La plupart des familles sont très positives vis-à-vis de l’ANI parce qu’elles voient qu’on essaye de tout faire pour que leur proche ne souffre pas. Mais certaines sont anxieuses, et sont attirées par cette courbe pour s’assurer qu’elle ne baisse pas trop. Donc il faut pouvoir informer les familles de son utilité, de manière transparente, du fait que ce soit un capteur qui est un reflet du système nerveux autonome et qu’il va forcément varier. Par exemple, un bruit soudain peut faire baisser l’ANI, ou au contraire la présence des proches au chevet du patient peut montrer que le patient est plus confortable à ce moment-là (ce qui parfois renforce les proches dans leur accompagnement !) Mais il faut que ce soit bien expliqué parce que, sinon, les familles peuvent aussi faire l’amalgame avec le scope cardiaque et avoir l’impression qu’on veut remédicaliser la fin de vie, ce qui n’est pas du tout l’objectif. Donc, cet ANI doit être utilisé au bon moment dans un objectif précis, en l’expliquant à l’ensemble des acteurs du soin (proches et soignants).

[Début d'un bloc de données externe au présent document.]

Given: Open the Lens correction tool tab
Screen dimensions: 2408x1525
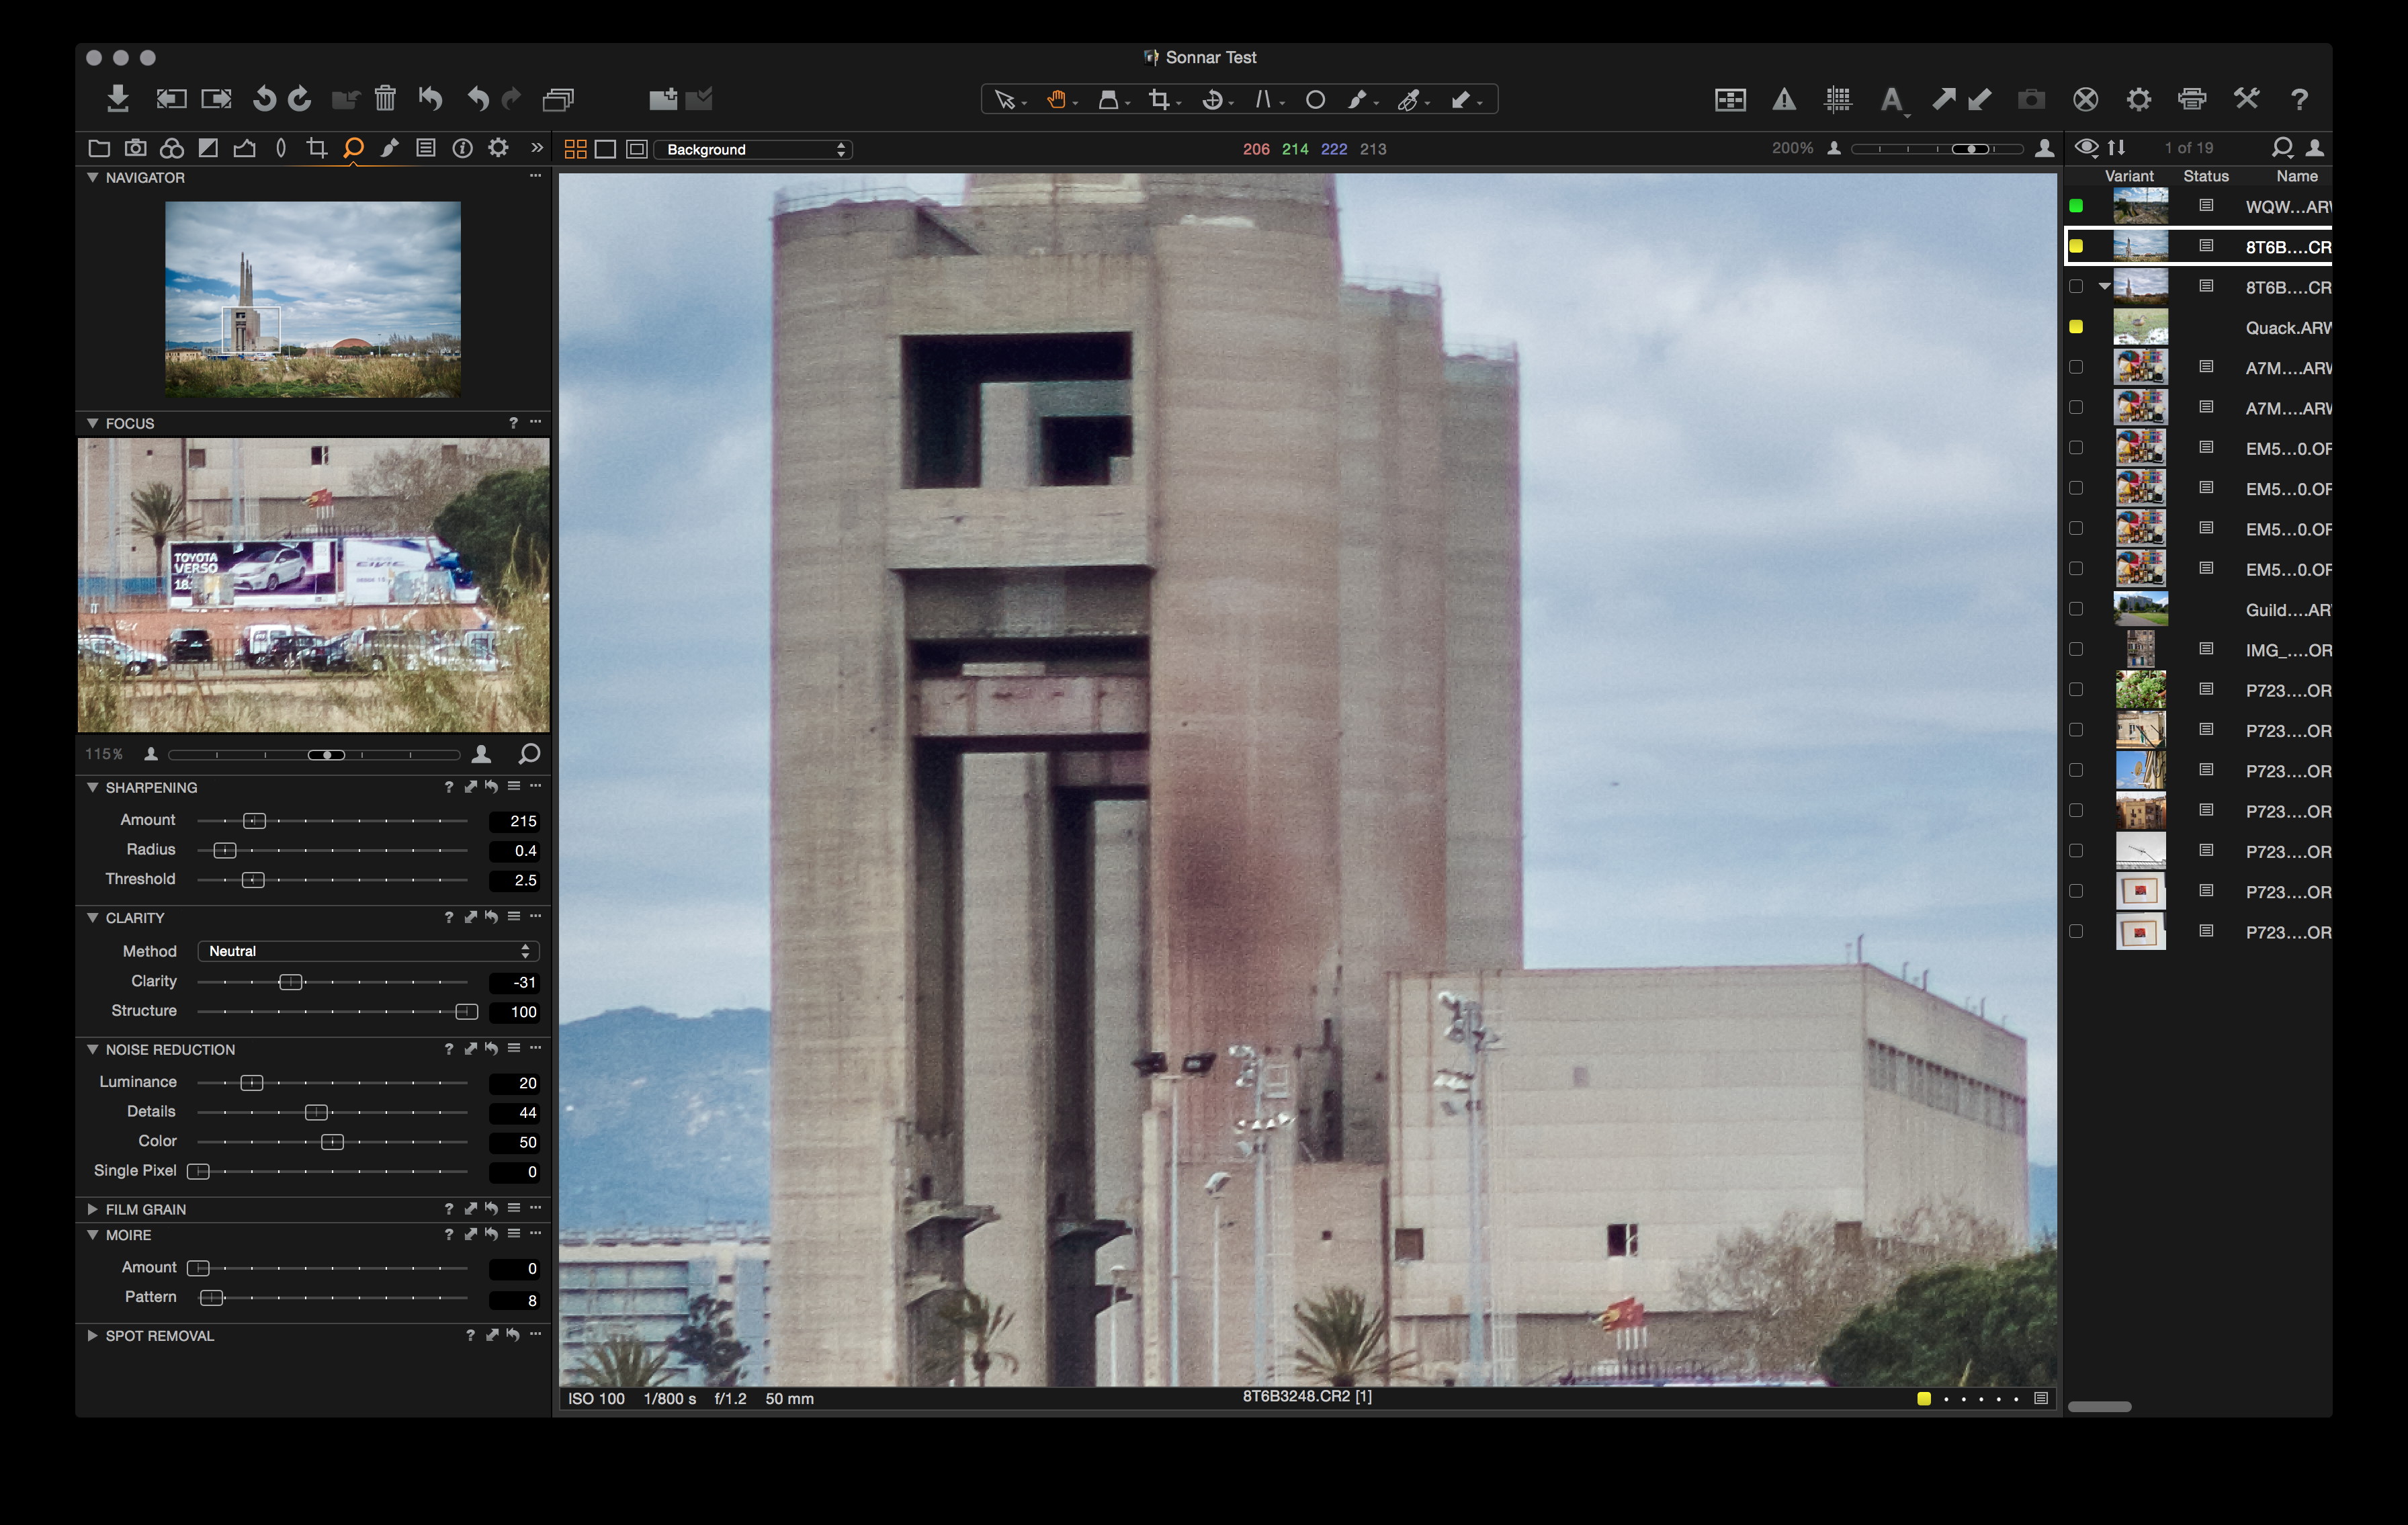Looking at the screenshot, I should pyautogui.click(x=281, y=148).
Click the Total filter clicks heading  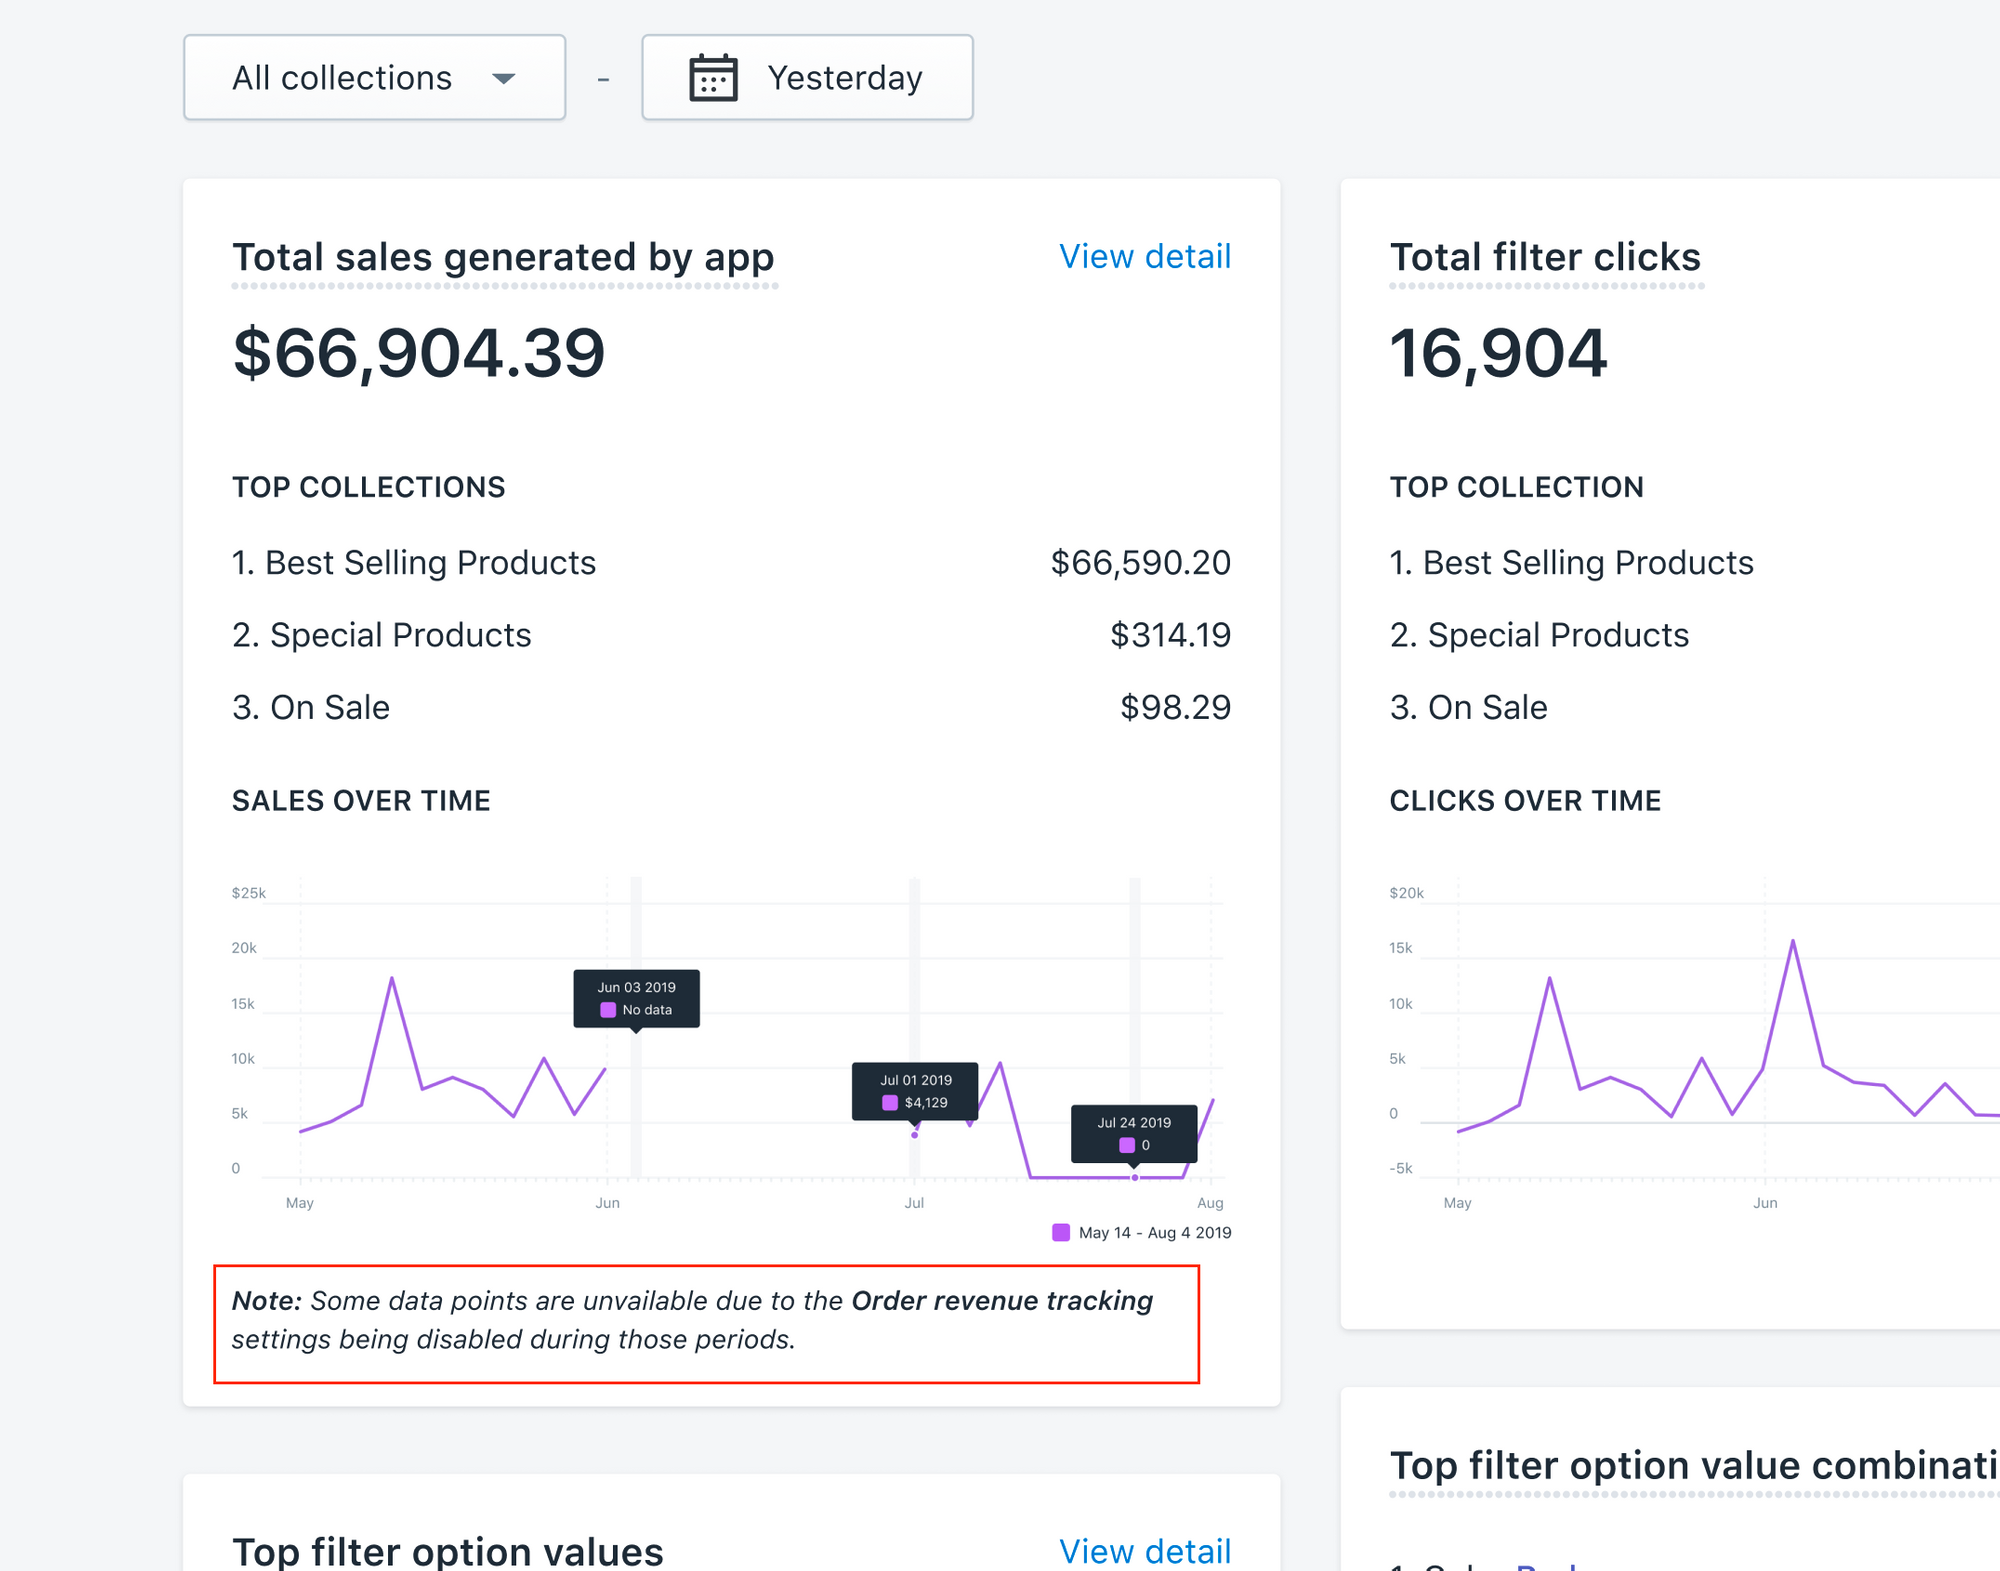1545,257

Maintenant, comme cela fait plusieurs années qu’on l’utilise, les paramédicaux ont aussi l’idée de l’utiliser. Ils savent interpréter les courbes et rapporter les données lors de synthèses ou des réunions pluridisciplinaires où l’on se questionne sur l’état du confort du patient.
Cela nous offre vraiment un regard supplémentaire. Mais ça ne doit pas empêcher les soignants d’avoir leur propre regard sur l’hétéroévaluation des patients. Ça ne doit pas remplacer les soignants, mais être un outil qui optimise et renforce encore plus leur manière d’évaluer le confort des patients en fin de vie.